# SeaArk Project



## chasinrainbows (Apr 14, 2014)

I'm looking for some suggestions for my old SeaArk project. Any thoughts on how I can cover the back gas tank/battery/anchor compartment with some sort of access doors? The whole boat is aluminum so I don't want to use wood. Picture is attached.
Thanks.


----------



## thudpucker (Apr 15, 2014)

I think I owned a SeaArk at one time.

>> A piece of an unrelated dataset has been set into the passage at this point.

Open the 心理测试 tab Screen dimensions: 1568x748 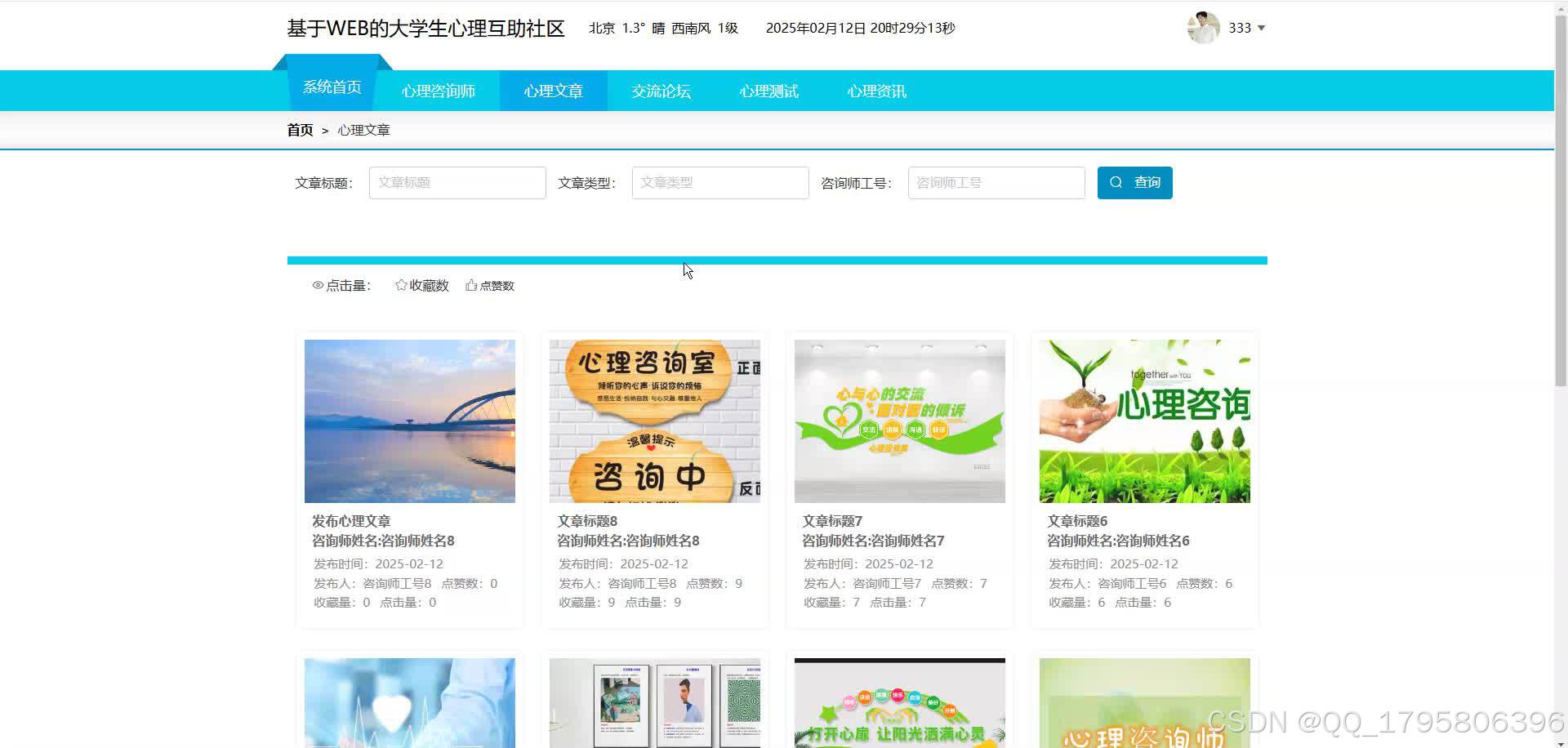[768, 91]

About 1500 Rivets all flying in loose formation.

Ours was in Puget Sound and it leaked a lot.
We sold it, and bought a bigger boat.


----------



## chasinrainbows (Apr 16, 2014)

No rivets on this one...


----------



## thudpucker (Apr 16, 2014)

Good, your lucky.
I never had the pleasure. All my rivet boats leaked.


----------



## Jeeper (Apr 16, 2014)

What year is your SeaArk? I just bought one looks similar I could take a few pics but I haven't done anything to mine yet. Oh mine is a mv1860aw 2001 let me know.


----------



## Jeeper (Apr 18, 2014)

here is a pic of what little storage I have right there by the transom


----------



## chasinrainbows (Apr 22, 2014)

thanks for the picture. Is that a piece of aluminum with the door cut into it?


----------



## semojetman (Apr 22, 2014)




----------



## semojetman (Apr 22, 2014)

The center section is hinged on transom and opens up with a gas strut.
Inside is 12 gallon fuel tank and battery


----------



## chasinrainbows (Apr 23, 2014)

she's a beauty. Thanks for the picture.


----------



## Jeeper (Apr 25, 2014)

2nd that!
Yes there is a piece ran along the transom brace and one across the top with a hole cut in it for storage


----------